Southern capital to follow Beijing and Shanghai in creating no-begging zones


Yang Fuwang is happy with his life as a beggar in Guangzhou, but the vocation that has given him a lucrative income is now under threat from plans to introduce a begging-free zone.


The 59-year-old peasant left his village in Zhumadian, Henan province, for the capital of Guangdong three months ago.


He set himself up in a 'home' consisting of a few pieces of cardboard and an old blanket under an elevated road and quickly teamed up with a fellow villager in the begging business.


Thanks to the generosity of residents in the city, Mr Yang makes 30 to 40 yuan a day, a significant improvement on the 300 yuan a year he used to make as a peasant. He has to go to the bank virtually every week to deposit the 50 to 100 yuan that he does not spend.


However, as with other major cities on the mainland, the good times for beggars may be coming to an end. This week, the city government announced that Guangzhou would follow Beijing, Shanghai, Fuzhou and Jiangsu in setting up no-begging zones.


In other cities, such zones include tourist spots, subway stations, railway stations and busy commercial areas, but the Guangzhou Civil Affairs Bureau said it could not provide details on the plan.


'The Civil Affairs Bureau will hold a meeting with the police and Health Bureau to decide how they should participate in the implementation of no-begging zones. We also have to consider the basic rights of beggars,' an official said.


Guangzhou has seen its image tarnished by an influx of beggars since the abolition of the custody and repatriation system last summer, which removed police powers to round up vagrants and migrants without proper papers. That system, branded by critics as discriminating against the rural population, was ended when Wuhan student Sun Zhigang died after being beaten while in custody in Guangzhou.

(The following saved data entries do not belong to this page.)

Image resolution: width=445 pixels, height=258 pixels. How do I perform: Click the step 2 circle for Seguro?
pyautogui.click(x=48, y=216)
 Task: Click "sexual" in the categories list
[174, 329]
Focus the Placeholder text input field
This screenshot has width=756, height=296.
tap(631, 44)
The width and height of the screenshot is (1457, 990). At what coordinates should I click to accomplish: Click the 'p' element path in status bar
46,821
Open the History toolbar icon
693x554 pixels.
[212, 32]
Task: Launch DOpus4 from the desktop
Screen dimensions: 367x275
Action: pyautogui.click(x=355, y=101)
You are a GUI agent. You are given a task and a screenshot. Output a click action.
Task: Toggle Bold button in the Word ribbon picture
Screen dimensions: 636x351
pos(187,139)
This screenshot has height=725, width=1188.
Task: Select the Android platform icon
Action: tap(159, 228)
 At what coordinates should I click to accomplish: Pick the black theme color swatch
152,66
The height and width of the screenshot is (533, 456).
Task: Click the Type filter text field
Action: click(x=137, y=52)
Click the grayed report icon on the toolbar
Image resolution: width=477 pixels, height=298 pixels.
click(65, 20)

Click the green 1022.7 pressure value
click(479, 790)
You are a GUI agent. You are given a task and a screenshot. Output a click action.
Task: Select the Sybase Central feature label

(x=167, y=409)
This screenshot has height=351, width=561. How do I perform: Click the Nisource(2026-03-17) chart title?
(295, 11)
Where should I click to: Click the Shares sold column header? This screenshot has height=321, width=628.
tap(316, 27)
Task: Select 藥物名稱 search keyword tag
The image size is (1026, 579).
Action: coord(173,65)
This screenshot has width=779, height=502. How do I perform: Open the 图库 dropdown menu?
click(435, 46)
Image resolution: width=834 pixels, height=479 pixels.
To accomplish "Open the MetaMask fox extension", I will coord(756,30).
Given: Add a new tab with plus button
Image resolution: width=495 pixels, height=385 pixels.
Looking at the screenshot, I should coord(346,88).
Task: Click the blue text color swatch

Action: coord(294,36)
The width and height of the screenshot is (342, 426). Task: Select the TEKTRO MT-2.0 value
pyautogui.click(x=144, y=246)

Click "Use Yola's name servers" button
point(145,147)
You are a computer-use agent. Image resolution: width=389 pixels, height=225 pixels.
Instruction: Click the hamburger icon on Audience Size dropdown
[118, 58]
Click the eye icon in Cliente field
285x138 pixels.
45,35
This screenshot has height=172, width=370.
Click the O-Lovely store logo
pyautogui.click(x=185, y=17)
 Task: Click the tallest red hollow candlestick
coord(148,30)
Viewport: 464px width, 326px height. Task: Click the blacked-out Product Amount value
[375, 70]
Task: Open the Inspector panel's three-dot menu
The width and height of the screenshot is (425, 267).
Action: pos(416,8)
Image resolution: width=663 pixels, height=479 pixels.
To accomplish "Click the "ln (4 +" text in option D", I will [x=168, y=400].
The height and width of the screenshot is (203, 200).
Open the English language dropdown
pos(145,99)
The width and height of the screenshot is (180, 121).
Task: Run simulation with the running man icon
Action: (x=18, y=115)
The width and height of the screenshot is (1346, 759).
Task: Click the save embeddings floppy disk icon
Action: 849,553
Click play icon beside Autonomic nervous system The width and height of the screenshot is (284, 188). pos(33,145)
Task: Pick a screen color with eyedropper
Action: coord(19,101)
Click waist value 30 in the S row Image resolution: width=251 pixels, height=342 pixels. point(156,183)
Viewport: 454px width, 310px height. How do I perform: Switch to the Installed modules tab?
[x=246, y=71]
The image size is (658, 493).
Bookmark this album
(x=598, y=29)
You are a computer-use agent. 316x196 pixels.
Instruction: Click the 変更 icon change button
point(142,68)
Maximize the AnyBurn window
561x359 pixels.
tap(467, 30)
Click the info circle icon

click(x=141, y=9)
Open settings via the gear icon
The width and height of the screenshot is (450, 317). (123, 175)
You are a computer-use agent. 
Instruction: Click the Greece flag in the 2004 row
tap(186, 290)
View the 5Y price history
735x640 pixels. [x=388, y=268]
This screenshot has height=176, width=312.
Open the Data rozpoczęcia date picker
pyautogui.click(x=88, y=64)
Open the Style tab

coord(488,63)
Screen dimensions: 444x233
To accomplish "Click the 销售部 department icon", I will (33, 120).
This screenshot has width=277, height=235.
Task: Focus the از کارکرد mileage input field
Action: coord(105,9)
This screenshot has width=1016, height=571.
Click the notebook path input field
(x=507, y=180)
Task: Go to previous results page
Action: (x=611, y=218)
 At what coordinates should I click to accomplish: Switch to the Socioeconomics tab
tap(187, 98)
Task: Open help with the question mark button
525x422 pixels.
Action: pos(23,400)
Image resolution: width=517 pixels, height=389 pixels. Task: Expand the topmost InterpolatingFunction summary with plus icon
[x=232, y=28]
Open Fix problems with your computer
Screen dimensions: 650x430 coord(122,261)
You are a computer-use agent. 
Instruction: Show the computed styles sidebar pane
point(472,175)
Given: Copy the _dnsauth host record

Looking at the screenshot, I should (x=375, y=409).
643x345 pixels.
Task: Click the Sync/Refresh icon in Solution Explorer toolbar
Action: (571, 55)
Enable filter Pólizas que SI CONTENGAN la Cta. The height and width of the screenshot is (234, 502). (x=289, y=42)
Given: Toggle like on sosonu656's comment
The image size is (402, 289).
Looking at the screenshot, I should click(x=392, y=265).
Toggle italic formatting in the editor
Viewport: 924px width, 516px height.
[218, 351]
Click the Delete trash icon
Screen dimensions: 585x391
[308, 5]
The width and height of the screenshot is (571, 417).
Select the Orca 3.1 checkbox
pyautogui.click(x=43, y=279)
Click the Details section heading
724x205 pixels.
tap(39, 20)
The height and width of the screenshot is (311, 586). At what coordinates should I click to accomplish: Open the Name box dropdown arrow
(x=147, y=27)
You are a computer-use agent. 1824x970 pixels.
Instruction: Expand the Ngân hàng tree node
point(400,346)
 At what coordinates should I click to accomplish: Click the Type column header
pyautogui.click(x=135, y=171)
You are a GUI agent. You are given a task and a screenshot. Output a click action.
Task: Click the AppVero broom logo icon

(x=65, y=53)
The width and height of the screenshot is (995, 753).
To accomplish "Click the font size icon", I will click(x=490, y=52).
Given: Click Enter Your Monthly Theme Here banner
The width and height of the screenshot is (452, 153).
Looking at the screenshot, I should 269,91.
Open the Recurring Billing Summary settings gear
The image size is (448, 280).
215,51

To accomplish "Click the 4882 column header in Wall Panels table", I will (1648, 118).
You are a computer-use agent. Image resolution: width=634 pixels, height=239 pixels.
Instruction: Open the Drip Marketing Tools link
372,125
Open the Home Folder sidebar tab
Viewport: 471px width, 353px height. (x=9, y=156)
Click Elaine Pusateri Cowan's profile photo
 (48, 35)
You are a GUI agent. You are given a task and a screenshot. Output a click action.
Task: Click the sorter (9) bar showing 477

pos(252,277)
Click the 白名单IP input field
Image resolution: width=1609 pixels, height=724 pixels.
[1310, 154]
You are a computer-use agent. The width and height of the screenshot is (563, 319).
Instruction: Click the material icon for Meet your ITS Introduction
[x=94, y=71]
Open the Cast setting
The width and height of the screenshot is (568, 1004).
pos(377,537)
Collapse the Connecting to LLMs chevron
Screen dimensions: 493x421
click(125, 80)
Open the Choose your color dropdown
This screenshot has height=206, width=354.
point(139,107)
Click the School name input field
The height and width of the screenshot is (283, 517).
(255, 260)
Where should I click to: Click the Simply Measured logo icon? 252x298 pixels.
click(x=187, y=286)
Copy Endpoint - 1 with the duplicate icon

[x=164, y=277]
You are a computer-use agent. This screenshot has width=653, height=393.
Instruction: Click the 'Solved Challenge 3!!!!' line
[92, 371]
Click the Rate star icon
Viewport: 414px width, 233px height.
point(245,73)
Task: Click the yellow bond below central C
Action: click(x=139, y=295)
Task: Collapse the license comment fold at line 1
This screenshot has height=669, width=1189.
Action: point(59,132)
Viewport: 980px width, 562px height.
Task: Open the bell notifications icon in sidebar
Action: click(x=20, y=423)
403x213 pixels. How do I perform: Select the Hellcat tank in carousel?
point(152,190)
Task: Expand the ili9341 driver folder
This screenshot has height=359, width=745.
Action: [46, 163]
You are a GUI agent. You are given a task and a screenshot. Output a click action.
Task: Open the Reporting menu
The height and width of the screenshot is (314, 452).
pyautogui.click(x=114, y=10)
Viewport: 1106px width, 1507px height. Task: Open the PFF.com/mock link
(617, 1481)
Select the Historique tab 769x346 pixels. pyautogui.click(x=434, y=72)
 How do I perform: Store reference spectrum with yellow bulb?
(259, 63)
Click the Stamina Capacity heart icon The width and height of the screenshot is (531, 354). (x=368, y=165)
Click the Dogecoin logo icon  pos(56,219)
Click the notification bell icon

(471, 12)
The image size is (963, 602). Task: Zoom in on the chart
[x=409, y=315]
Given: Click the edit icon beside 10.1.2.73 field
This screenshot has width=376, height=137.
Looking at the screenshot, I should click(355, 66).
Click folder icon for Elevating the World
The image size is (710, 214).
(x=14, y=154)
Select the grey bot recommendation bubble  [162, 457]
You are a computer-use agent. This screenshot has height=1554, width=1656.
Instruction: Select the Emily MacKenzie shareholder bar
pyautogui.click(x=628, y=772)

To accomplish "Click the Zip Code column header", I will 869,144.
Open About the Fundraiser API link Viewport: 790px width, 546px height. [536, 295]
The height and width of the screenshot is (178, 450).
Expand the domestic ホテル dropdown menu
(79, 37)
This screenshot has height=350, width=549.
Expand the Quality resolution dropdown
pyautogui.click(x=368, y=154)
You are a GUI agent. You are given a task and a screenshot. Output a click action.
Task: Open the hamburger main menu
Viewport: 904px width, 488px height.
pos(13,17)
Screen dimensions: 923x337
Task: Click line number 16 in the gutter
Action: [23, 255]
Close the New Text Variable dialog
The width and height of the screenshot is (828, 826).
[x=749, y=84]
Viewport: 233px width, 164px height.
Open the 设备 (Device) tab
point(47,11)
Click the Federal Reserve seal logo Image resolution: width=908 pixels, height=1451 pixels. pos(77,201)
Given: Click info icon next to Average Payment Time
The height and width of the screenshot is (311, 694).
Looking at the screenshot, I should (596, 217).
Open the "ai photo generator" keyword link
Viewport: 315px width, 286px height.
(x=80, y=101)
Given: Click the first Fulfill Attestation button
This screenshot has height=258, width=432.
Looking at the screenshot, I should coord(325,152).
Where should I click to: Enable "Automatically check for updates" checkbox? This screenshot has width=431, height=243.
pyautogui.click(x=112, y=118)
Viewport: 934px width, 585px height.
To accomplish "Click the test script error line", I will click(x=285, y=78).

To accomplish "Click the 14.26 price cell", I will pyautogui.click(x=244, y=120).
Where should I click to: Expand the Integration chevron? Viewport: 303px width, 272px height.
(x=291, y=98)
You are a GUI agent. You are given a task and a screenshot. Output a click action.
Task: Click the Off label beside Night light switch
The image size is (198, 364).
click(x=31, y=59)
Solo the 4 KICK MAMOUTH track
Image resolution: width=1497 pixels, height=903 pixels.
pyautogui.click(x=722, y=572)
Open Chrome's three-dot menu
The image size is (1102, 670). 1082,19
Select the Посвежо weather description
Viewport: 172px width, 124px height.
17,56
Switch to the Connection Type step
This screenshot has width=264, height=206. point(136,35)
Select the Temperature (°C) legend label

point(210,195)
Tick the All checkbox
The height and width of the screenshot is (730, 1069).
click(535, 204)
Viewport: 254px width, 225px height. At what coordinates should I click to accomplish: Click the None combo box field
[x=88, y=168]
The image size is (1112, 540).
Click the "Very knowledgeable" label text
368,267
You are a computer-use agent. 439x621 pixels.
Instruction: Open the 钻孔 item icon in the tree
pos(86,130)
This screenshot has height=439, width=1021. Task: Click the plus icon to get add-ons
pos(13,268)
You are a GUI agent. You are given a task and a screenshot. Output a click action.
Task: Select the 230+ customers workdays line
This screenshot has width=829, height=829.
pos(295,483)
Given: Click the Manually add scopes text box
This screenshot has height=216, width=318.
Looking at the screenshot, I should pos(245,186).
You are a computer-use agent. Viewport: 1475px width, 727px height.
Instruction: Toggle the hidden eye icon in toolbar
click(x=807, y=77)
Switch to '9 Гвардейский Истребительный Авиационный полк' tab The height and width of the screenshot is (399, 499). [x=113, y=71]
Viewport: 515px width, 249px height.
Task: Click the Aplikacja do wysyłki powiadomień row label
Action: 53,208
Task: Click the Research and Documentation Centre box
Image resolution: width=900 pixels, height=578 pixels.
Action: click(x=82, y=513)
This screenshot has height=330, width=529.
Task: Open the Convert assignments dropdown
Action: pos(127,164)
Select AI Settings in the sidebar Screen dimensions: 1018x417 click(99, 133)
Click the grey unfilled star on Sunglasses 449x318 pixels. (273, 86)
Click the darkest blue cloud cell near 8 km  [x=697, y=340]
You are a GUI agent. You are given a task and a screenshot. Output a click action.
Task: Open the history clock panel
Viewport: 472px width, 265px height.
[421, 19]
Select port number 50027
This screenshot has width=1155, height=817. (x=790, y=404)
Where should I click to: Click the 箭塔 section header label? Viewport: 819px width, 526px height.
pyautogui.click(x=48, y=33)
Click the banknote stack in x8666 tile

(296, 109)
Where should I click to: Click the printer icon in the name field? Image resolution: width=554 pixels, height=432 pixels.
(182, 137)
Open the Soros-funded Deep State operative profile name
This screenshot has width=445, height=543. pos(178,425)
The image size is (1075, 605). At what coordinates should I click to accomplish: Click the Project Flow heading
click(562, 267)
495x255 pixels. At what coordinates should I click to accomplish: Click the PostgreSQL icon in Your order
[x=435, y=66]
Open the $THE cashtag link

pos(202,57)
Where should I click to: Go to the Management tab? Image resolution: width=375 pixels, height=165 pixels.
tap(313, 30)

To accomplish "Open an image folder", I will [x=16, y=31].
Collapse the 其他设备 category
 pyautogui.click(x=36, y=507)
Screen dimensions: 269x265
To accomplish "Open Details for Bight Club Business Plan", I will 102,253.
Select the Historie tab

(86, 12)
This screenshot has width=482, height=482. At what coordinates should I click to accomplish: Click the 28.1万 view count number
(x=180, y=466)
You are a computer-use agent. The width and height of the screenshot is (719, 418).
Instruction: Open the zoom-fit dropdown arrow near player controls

Since the relaxation, hordes of children from Xinjiang, reportedly brought in by syndicates, pregnant women, minority women with babies, the disabled and the elderly have descended on Guangzhou and other cities to beg.


Mr Yang said: 'They say they can help us to go home but I don't want to go home. Life in Guangzhou is better. I am used to living here, but if they force us to go I will go.'


His partner, Ma Xiaowei, a disabled musician who collects donations with his three-stringed zuihu, has already relocated his begging business to a quieter area after experiencing some harassment.


For Li Yin, a sales manager with a cosmetics company, the city government's announcement is welcome news.


Ms Li's job requires her to visit her company's shops in busy shopping complexes several times a day and she has to run the gauntlet of beggars.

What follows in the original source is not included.